You Are What You Think?
Dec. 14, 2005 -- Use it or lose it. We know that about our bodies.
But a growing line of research now shows that the same is true for our brains. How we live, and what we do, can actually have a profound impact on the physical structure of the brain.
If we are what we eat, as the old saying goes, we may also be what we think. Or how we think, as well as how much we think.
One treatment for some of our mental ills may well lie in the practice of meditation, an awareness of sensations, feelings and state of mind.
The latest evidence comes from an impressive group of researchers from some of the leading institutions in the world who have found that a serious effort at meditation can physically change the brain, leading to reduced stress, better mental focus, and possibly fewer effects from aging.
"The structure of the brain is very complex and it is constantly changing," says Sara Lazar, a psychiatrist and research scientist at Massachusetts General Hospital and Harvard University. "It is well documented that around the age of 20 to 25 the whole front of the brain starts to get thinner with age, and other parts of the brain continue to grow, and all sorts of things are happening, all of the time."
Diet, education, aging and how we use our time all have a big impact on changes in the structure of the brain, she notes.
Lazar, who is obsessed with how the human brain functions, took up meditation nearly a decade ago, partly because she had heard reports of how it can help keep the brain in tune, but she wasn't sure if it was true.
Today, she has very little doubt.
"The difference is like night and day," she says. It shows up in a reduction in stress, being able to remain focused and dealing with "difficult situations," she says.
And now, she has reason to believe it changed her brain physically, in ways that are consistent with improvement in all those areas.
Lazar led a team of researchers who used that fantastic new tool, magnetic resonance imaging, to literally peer into the brains of 20 subjects who regularly practice meditation, and 15 who don't. They found that the regions of the brain that are associated with attention, sensory processing and stimulation where "thicker" in the brains of the meditators than in the others. The evidence also suggests that meditation may help ward off the thinning of those regions of the brain caused by aging.
What's interesting about the study is these meditators aren't a bunch of monks. Previous research had already shown that Buddhist monks in Tibet who were devoted to meditation and spent many hours every day practicing it had experienced changes in mental processing.
But Lazar and her colleagues wanted to know if this only worked for those who are totally immersed in the process, or if a few hours a week do the same thing.
Participants in the study meditated only an average of about 40 minutes a day. Some had done it for only a year or so. Others had done it for decades.
The structural changes were most prominent among those who have meditated for longer periods, and it was especially strong for those who showed evidence of having mastered the art.
The participants in the study were "people who practice mindfulness-based meditation, paying attention to breathing and internal processes," says Jeremy Gray, a cognitive psychologist at Yale and a co-author of the study, which appeared in a November issue of NeuroReport.
One clear measure of how deeply the participants slipped into meditation was changes in their breathing rates.
"How much it slowed down showed their degree of expertise while engaged in meditation," Gray says.
Those whose breathing slowed the most, and thus were more deeply involved in meditation, were the ones who showed the greatest changes in their brain structure.
Lazar says that "strongly suggests" the difference in the brain structure was caused by meditation, and not the other way around -- that differences in their brains is what got them into meditation in the first place.
The findings are consistent with other research showing that physical activity can also change the brain.
There have been some studies, for example, showing that people who engage in such things as juggling change more than their dexterity. They also change their brains.

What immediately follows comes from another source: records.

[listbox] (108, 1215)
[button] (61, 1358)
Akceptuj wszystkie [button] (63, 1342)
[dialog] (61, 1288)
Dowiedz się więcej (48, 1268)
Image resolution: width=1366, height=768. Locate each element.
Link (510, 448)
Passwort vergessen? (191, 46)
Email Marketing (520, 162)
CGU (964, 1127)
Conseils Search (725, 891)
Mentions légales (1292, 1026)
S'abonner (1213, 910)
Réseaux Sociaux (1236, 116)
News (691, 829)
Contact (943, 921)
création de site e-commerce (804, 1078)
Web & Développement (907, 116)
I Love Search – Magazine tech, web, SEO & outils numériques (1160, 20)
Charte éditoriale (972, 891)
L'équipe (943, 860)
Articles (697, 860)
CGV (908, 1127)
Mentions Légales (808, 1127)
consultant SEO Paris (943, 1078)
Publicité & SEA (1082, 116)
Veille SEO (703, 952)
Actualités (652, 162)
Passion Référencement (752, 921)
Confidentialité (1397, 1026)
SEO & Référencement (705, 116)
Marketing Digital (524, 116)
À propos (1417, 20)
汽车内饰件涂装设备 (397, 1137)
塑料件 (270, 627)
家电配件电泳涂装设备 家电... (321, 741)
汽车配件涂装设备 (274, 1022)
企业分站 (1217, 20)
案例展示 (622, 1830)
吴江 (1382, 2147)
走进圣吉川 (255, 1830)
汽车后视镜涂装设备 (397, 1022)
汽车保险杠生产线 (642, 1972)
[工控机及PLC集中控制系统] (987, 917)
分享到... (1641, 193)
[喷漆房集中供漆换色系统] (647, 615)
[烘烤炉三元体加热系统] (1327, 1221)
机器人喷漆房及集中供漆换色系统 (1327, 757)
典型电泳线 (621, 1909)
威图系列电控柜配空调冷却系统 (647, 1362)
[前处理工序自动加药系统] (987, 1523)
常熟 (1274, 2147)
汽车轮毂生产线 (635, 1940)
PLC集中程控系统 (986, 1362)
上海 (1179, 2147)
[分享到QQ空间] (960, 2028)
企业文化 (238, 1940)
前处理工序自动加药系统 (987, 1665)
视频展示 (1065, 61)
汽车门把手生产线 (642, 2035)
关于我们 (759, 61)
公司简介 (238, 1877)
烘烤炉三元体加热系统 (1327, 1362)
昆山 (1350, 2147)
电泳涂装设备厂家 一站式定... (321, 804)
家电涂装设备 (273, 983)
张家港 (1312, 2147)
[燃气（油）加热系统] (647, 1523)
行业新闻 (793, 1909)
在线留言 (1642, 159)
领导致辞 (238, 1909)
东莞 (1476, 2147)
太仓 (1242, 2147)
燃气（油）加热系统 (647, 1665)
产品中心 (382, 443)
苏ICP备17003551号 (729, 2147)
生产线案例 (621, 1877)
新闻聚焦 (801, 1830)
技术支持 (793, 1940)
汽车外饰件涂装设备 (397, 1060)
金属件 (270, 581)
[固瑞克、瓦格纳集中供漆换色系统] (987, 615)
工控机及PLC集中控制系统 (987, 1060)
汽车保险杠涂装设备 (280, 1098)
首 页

"People learned how to juggle three balls, and after doing that for a couple of months the brain structure in regions that are related to visual attention was thickened," says Gray. "After they stopped juggling the thickness started to decrease again."
The new research shows a similar result from meditation.
The findings were enough to convince Gray to take a crack at it. And he admits it wasn't easy.
"It's very difficult to not do anything," he says. "We're so primed to do things that we're always leaping up to do things. It's hard to just completely chill."
But after trying it a few times, he began to get the hang of it.
"Its very different from day dreaming, and it's different from sleeping," Gray says. "It's very active, but very calm and focused. In day dreaming you're not paying attention at all. You're being carried along by the stream of your thoughts rather than noticing them and observing them and reflecting upon them."
There are, of course, many forms of meditation. Whether all forms have the same affect is unknown, but the researches suspect that other types of mental discipline, like yoga, could also alter the physical structure of the brain. But so far it looks like if you want to get the benefits, you've got to do the work.
"We suspect it's going to be a lot like physical exercise," Lazar says. "If you go to the gym once a week, versus every day, it gives you some benefits, but going every day is going to give you a lot more.
"These are people [the study participants] who go to the 'gym' every day, but we suspect that people who do less than that will still receive benefits," she says.